I'm trying to use All from generics-sop to constrain a list of types. Everything works as expected with simple classes like All Typeable xs
, but I'd like to be able to do something like the following:
class (Typeable a) => TestClass (a :: k)
instance (Typeable a) => TestClass a
foo :: (All Typeable xs) => NP f xs -> z
foo = undefined
bar :: (All TestClass xs) => NP f xs -> z
bar = foo
This gives the error
Could not deduce: Generics.SOP.Constraint.AllF Typeable xs
arising from a use of ‘foo’
from the context: All TestClass xs
The generics-sop documentation states that
"All Eq '[ Int, Bool, Char ] is equivalent to the constraint (Eq Int, Eq Bool, Eq Char)
But in this case it doesn't seem to be, since
foo2 :: (Typeable a, Typeable b) => NP f '[a,b] -> z
foo2 = undefined
bar2 :: (TestClass a, TestClass b) => NP f '[a,b] -> z
bar2 = foo2
compiles fine.
My questions
1) Is this the expected behaviour? 2) If so, is there any workaround?

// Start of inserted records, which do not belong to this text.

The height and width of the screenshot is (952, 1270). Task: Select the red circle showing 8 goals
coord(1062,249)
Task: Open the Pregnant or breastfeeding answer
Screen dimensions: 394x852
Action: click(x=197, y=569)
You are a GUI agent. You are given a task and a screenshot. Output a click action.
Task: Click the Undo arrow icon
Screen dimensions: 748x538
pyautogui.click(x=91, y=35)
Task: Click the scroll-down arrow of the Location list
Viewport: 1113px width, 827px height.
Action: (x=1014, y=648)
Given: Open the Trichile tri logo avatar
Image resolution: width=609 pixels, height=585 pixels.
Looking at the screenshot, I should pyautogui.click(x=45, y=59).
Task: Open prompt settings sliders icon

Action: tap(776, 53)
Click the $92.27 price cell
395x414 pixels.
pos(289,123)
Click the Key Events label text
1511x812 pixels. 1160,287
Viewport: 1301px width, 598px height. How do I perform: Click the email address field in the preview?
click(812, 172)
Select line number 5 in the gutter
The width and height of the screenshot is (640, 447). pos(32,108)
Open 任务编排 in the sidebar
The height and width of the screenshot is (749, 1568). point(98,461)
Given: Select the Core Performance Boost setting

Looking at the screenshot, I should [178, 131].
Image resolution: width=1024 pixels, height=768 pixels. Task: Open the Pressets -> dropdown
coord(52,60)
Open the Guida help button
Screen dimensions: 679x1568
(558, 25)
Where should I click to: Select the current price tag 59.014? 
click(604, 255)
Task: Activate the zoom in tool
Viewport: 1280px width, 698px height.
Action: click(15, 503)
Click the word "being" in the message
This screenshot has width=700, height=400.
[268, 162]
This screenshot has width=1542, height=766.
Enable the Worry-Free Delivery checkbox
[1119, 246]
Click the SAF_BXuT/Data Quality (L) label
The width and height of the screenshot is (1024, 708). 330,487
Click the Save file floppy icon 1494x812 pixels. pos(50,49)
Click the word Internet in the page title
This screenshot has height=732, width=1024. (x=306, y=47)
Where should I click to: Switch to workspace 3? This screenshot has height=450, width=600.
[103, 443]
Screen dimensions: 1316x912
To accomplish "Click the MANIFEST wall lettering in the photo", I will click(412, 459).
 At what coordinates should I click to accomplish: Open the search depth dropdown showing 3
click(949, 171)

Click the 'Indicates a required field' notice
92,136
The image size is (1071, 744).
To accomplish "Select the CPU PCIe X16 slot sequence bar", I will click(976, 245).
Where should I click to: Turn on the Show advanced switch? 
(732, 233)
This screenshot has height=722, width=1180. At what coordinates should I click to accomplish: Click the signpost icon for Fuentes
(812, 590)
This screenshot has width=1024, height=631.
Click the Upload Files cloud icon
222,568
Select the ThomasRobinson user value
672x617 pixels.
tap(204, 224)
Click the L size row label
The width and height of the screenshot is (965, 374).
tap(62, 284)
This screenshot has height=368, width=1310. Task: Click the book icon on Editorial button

My use case for this is that I want to pass around a type level list of types constrained by a bunch of different classes under a single class name (like class (Typeable a, Eq a, Show a) => MyClass a
) but also be able to call less specialised functions that only require some subset of those classes.
Searching for answers turned up superclasses aren't considered, but I don't think that is the issue here - I think it is something to do with the way the All
constraint is put together in generics-sop
. It is as if the compiler is simply comparing the two All
constraints, rather than expanding them both and then type checking.